Both men are expected to play key roles in
deciding the fate of the "surge" - the deployment
of 30,000 additional US troops to try to pacify
Baghdad - as will another skeptic whom Gates
recommended, General Douglas Lute, the White
House's new "war czar", when the administration
concludes a full review in September.
While publicly supportive of the "surge",
Gates himself is seen as a skeptic - although last
week for the first time he spoke of a smaller, but
"protracted" US military presence in Iraq.
Until his nomination as defense secretary,
Gates served on the bipartisan Iraq Study Group
and, consistent with its recommendations, has
strongly supported diplomatic engagement with Iran
- a position he has held since at least 2004 when
he co-chaired with former national security
adviser Zbigniew Brzezinski a Council on Foreign
Relations task force on US policy toward Tehran.
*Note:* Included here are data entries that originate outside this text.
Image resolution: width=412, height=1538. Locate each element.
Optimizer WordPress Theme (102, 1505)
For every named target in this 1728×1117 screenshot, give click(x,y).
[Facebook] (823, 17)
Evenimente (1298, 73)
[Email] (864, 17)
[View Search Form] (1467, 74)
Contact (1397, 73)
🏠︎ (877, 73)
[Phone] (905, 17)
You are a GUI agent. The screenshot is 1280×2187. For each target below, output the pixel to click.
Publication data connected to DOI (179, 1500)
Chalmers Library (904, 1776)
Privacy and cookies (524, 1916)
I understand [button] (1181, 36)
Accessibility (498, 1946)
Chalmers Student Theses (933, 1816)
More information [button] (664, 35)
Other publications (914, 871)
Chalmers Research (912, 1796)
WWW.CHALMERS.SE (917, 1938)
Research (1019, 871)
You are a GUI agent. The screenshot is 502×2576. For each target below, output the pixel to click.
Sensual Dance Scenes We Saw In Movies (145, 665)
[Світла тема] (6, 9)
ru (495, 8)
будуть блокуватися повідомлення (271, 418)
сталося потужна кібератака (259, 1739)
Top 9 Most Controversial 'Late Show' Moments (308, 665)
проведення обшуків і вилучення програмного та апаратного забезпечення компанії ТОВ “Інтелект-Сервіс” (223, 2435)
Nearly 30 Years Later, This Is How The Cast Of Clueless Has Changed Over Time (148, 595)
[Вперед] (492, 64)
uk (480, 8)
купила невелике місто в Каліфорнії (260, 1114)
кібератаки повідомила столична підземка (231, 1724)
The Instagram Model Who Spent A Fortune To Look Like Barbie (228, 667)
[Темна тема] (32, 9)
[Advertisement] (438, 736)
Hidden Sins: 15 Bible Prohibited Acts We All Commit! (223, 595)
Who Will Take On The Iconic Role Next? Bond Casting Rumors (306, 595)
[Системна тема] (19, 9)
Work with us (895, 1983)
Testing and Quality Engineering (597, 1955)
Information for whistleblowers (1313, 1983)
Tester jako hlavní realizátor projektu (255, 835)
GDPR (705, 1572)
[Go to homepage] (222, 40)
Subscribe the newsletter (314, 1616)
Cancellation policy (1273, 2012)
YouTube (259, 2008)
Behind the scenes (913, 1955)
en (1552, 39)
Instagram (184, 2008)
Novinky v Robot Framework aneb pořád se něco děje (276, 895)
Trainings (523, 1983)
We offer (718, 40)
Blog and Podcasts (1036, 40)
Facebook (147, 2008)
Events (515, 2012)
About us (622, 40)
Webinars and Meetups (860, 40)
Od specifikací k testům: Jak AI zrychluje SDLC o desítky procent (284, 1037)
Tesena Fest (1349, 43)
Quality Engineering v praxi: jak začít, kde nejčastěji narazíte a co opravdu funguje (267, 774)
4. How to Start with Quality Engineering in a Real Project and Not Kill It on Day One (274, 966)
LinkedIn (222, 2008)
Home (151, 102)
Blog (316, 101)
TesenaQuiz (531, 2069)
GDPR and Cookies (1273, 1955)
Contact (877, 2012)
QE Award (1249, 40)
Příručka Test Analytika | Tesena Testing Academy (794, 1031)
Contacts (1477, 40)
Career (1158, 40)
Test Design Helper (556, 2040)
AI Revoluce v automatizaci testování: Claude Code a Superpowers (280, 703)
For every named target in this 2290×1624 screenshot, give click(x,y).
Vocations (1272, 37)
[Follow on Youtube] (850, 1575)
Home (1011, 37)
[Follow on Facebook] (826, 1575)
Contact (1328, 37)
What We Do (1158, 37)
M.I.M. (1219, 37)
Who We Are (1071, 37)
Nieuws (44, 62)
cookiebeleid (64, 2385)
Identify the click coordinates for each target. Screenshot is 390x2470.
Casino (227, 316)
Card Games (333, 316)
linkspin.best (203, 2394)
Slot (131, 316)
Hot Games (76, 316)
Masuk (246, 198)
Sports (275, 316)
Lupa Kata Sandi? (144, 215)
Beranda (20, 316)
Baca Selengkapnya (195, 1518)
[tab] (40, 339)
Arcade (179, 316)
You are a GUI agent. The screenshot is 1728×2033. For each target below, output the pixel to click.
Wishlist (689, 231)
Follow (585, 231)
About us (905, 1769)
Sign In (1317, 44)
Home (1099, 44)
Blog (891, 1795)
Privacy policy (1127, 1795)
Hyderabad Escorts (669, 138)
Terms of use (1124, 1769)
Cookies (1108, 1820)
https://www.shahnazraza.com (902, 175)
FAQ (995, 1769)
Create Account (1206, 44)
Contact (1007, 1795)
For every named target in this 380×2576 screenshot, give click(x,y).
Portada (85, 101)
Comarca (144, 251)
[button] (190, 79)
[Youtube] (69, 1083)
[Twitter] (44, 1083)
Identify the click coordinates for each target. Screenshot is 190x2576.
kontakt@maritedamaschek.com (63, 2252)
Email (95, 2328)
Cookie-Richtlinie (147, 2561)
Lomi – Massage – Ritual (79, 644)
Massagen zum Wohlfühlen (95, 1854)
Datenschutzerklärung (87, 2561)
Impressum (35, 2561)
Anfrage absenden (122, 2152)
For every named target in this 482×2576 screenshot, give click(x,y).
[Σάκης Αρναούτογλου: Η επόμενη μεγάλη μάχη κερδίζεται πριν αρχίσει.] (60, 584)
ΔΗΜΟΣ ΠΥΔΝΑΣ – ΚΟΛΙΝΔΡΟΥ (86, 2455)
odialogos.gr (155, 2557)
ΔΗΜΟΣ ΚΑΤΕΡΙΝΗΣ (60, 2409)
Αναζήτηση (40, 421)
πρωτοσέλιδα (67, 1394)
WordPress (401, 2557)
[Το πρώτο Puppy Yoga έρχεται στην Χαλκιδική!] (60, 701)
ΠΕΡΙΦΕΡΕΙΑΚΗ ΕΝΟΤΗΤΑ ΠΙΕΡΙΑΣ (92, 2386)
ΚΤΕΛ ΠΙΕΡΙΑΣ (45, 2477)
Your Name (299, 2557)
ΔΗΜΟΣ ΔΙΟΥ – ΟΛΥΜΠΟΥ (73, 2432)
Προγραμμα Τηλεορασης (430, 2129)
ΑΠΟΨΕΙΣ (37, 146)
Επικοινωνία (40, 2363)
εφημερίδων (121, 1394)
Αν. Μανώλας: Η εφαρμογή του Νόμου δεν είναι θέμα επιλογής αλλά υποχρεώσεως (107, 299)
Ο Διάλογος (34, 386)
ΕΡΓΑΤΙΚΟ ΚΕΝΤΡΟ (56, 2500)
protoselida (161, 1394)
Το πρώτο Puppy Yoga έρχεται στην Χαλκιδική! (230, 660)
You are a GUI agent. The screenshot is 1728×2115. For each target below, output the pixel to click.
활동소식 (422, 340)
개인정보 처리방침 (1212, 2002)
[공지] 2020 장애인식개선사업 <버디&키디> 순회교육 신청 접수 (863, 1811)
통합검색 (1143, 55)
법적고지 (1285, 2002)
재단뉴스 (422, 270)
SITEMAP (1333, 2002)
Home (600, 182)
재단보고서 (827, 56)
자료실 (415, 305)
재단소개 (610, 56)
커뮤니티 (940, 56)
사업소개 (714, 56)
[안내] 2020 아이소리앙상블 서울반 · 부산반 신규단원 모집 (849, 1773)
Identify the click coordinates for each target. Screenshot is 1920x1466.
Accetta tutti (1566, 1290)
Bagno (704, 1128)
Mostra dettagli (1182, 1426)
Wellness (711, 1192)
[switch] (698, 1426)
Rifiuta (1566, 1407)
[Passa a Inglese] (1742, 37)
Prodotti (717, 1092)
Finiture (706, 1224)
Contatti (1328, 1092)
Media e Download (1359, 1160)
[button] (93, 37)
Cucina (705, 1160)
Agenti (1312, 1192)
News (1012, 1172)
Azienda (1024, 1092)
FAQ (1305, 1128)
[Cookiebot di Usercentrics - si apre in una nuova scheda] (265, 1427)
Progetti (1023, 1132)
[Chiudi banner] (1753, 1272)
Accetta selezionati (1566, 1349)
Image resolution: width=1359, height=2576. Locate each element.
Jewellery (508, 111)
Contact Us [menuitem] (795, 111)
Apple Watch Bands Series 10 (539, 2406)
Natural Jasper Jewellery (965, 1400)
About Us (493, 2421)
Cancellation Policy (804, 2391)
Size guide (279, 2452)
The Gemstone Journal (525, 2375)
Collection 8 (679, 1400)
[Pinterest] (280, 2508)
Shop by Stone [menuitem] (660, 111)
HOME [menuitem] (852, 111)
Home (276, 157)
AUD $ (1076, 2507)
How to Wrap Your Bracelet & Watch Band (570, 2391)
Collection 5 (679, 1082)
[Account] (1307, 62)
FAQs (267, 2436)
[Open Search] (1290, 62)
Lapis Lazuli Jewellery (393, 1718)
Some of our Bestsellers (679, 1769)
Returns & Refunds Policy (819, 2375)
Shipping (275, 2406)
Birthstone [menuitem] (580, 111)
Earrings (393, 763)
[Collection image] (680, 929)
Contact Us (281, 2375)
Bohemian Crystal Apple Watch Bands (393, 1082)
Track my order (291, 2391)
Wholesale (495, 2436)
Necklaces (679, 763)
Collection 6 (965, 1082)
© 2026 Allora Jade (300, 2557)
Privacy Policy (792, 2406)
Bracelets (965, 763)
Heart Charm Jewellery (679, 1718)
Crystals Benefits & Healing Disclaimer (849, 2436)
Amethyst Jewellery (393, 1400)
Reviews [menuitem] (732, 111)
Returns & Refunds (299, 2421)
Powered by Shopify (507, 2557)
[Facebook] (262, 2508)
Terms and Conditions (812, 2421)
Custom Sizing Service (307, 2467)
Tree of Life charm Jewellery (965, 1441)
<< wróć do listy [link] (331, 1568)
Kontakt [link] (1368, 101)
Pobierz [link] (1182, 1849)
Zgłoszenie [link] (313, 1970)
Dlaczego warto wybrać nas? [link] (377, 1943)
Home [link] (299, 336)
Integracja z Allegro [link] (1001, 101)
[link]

Since January, Gates has downplayed
charges by other administration officials and some
military commanders that the Iranian government is
supplying weapons, particularly explosively formed
penetrators, an especially lethal form of roadside
bombs, to anti-US forces in both Iran and
Afghanistan.
It is an issue in which
Cheney's office has reportedly expressed
particular interest, apparently as part of an
effort to build a case for an eventual military
strike against Iran, much as the intelligence and
policy units that reported to Rumsfeld did in the
run-up to the Iraq War.
In a critical
appointment in January, Gates replaced Rumsfeld's
chief intelligence aide, Stephen Cambone, with
retired Lieutenant General James Clapper, Junior,
who worked with Gates when the latter served as
deputy national security adviser and subsequently
as CIA director under former president George H W
Bush in the early 1990s.
Under Cambone, a
long-time Rumsfeld protege, the Pentagon expanded
its intelligence operations significantly,
including its authority to conduct covert
operations without Congressional oversight.